Llegamos a Loyan seis horas después. Fea y además invisible 500 kilómetros más allá de un punto de partida invisible.

Entonces empezó una historia que nos rebasó por momentos. Primero un policía decidió ayudarnos sin que se lo pidiéramos. Me mostró su credencial y se apoderó de mi mochila. Enfiló rumbo a la taquilla de trenes a pesar de que yo intentaba decirle (carajo, la lengua es lo que verdaderamente construye la relación primaria del entendimiento), pues intentaba decirle que para llegar a Song Shan, eso es al Templo Shaolin, no hay trenes, sino buses. Pero ¿cómo va a creerle un policía a una turista que no sabe hablar? Después de media hora de mostrar su credencial a diestra y manca, de gritonear, de inflar el pecho, de proferir quién sabe cuántas amenazas volvió con las manos vacías: no hay trenes para Song Shan, sólo buses.

→ Enunciado de la tarea
Según el relato de viaje, ¿qué medio de transporte sirve para llegar a Song Shan? El material es independiente de este relato de viaje.

→ Extracto de la fuente
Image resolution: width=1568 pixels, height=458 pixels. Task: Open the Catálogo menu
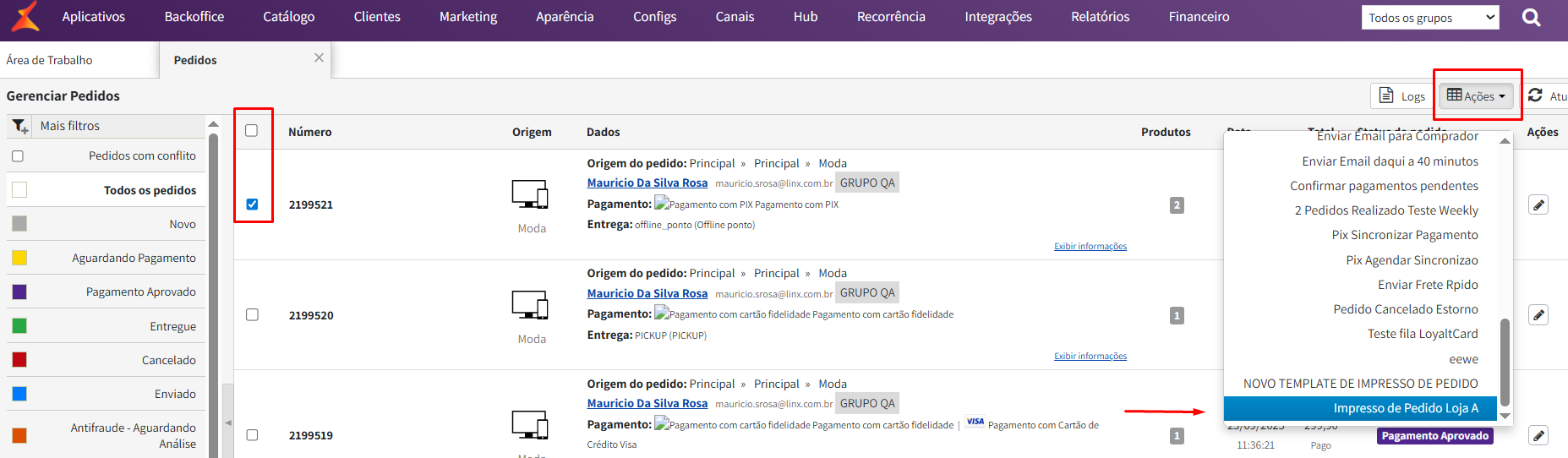(x=288, y=17)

→ Solución del problema
Los buses, porque no hay trenes para Song Shan.